# [Instructions for the task]
For the entries below, copy exactly the line that contains "You are a GUI" through the line that contains "This screenshot has height=1237, width=900.", both ends included, and exclude all pictures.

[Dataset entries]
[Start of Attachment]

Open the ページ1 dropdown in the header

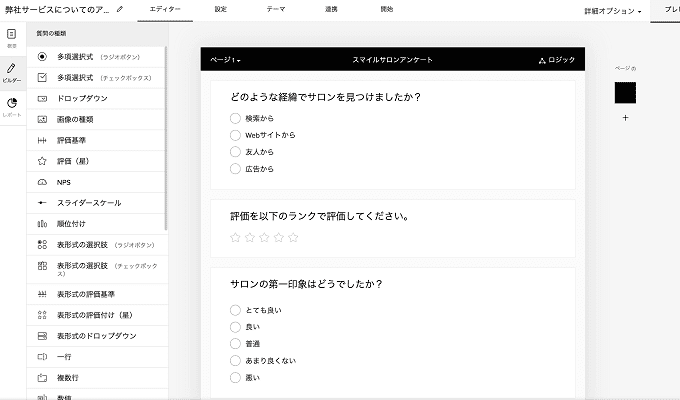pos(226,61)
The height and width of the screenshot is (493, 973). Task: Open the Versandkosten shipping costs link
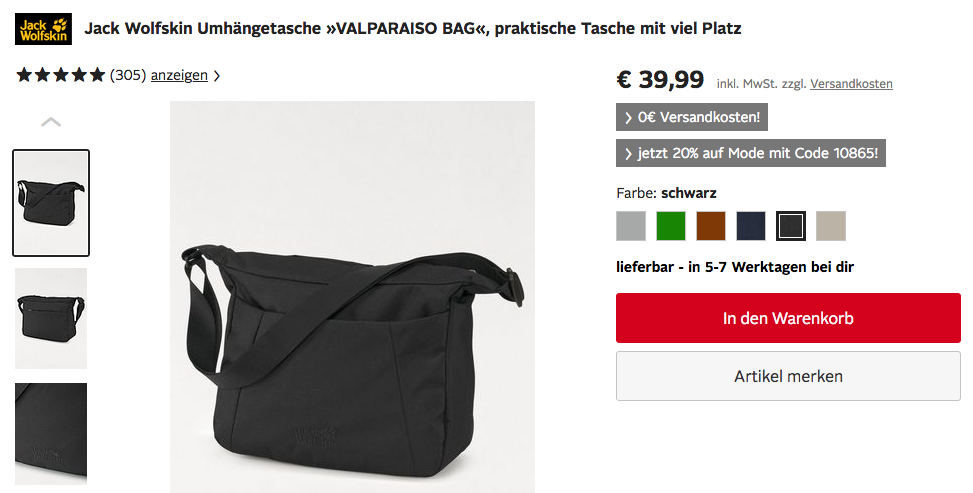(x=851, y=84)
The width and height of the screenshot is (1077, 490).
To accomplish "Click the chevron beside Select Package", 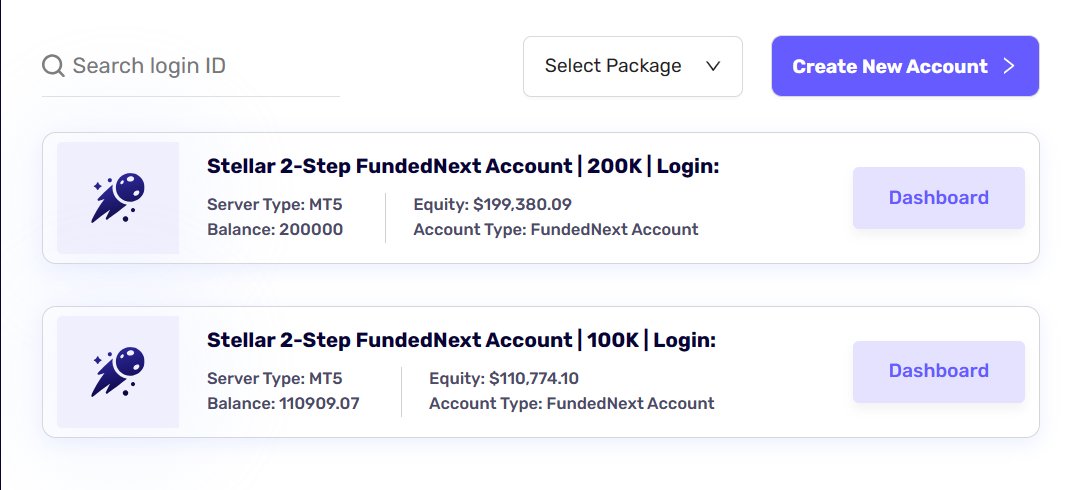I will coord(713,66).
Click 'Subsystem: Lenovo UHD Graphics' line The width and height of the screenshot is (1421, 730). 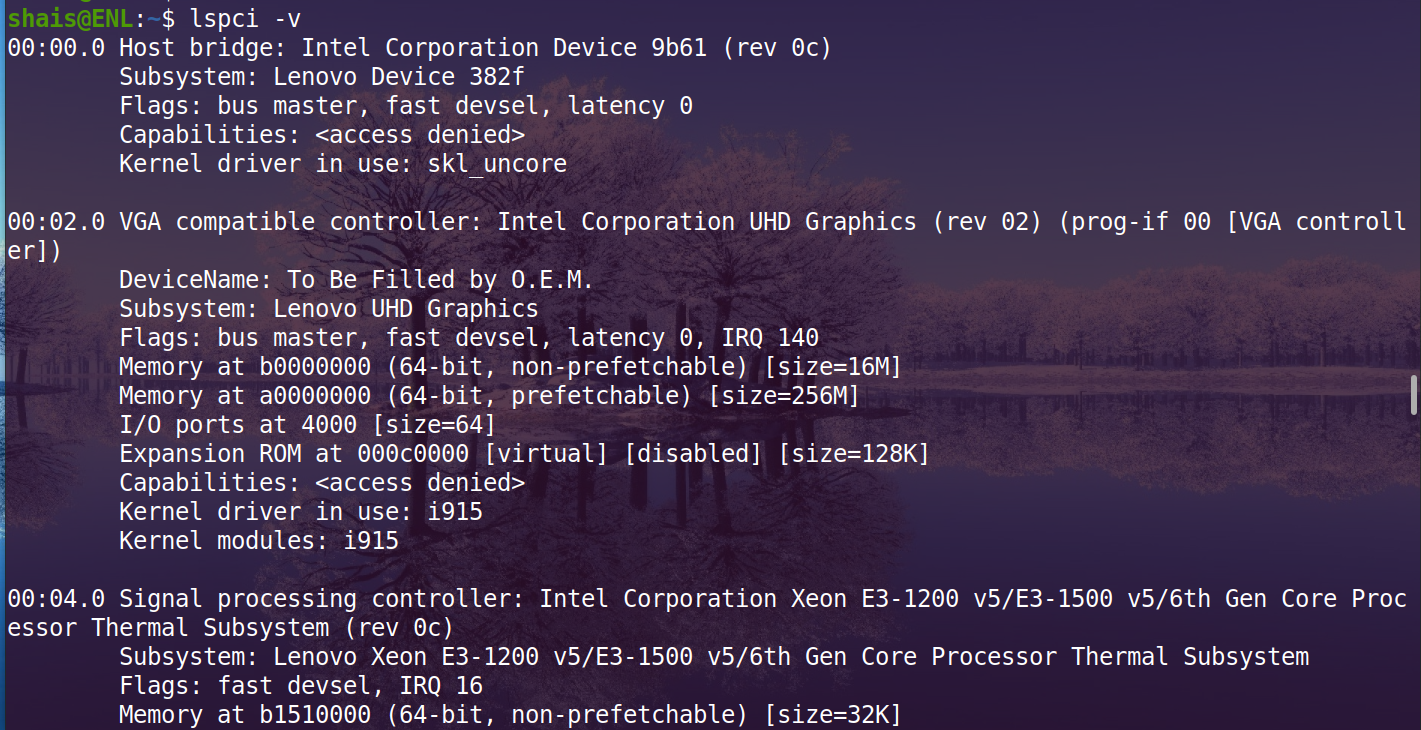(x=329, y=309)
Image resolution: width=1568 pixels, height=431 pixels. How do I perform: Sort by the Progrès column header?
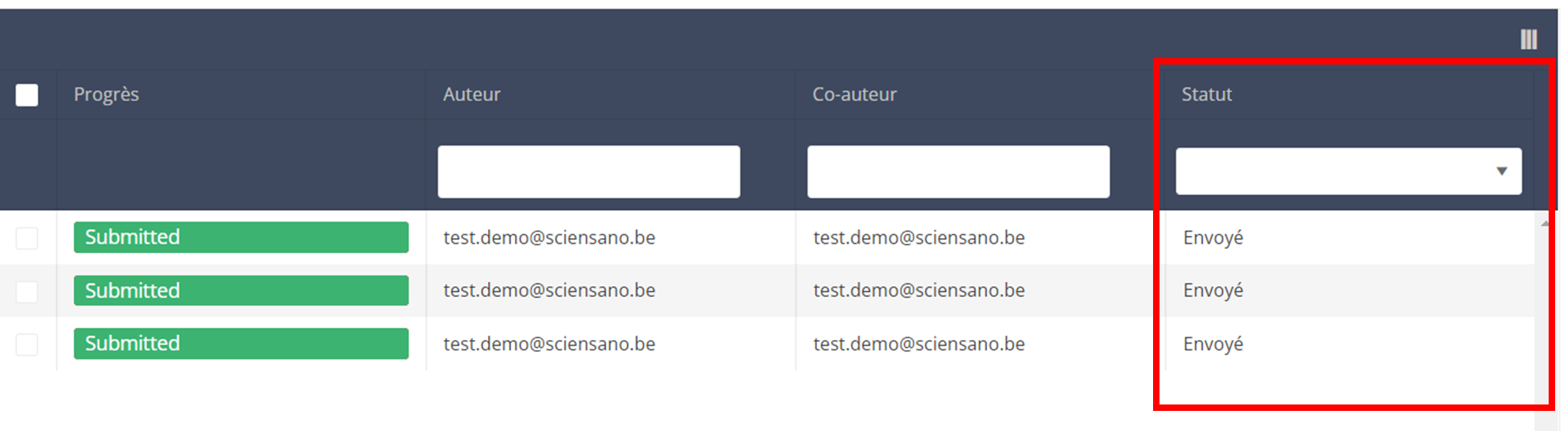point(106,95)
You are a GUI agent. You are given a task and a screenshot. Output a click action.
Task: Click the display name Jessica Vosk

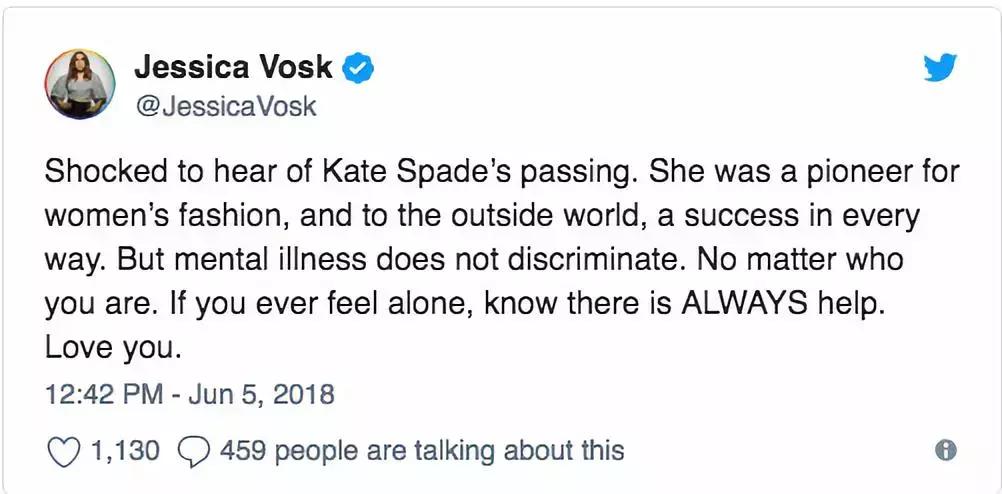click(234, 68)
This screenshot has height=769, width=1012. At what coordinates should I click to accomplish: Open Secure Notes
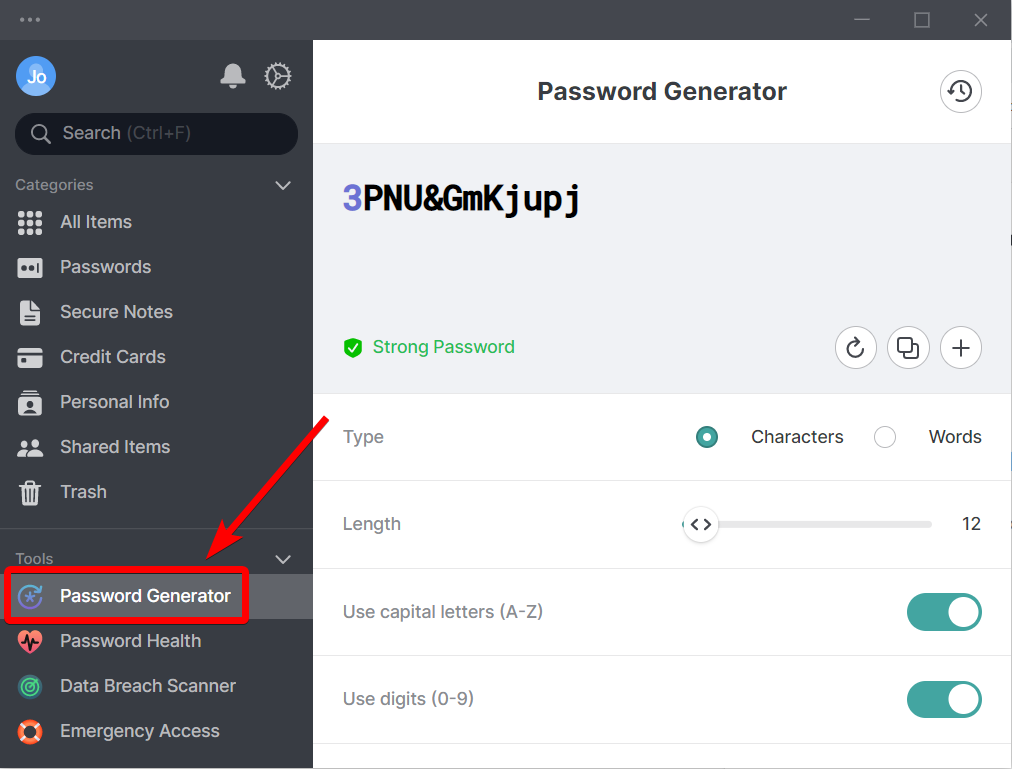tap(117, 312)
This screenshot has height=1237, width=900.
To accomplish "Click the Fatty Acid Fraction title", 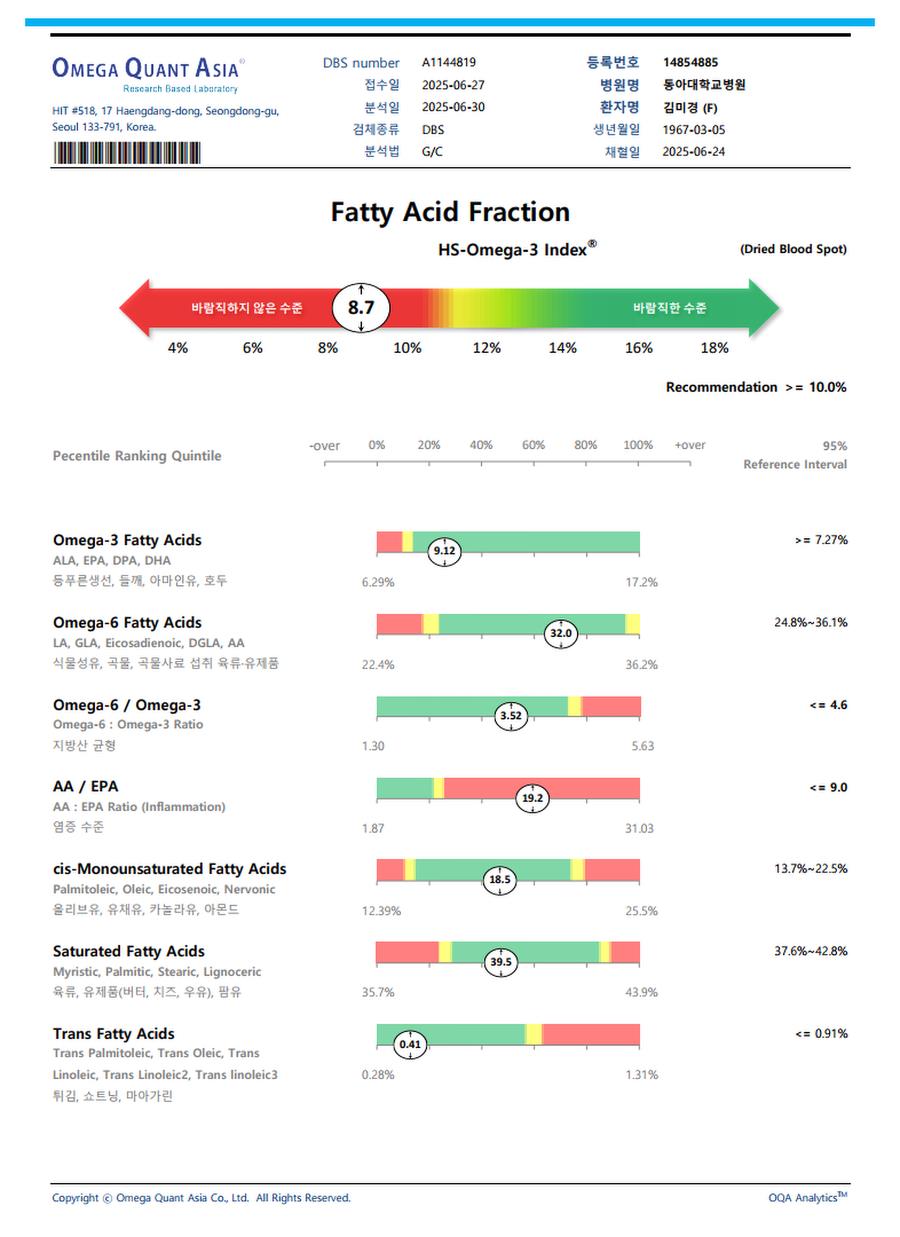I will (x=450, y=212).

[End of Attachment]

# [Task output]
You are a GUI agent. You are given a task and a screenshot. Output a click action.
Task: Click the display name Jessica Vosk

click(234, 68)
This screenshot has height=769, width=1012. At what coordinates should I click to accomplish: Open Secure Notes
tap(117, 312)
This screenshot has height=1237, width=900.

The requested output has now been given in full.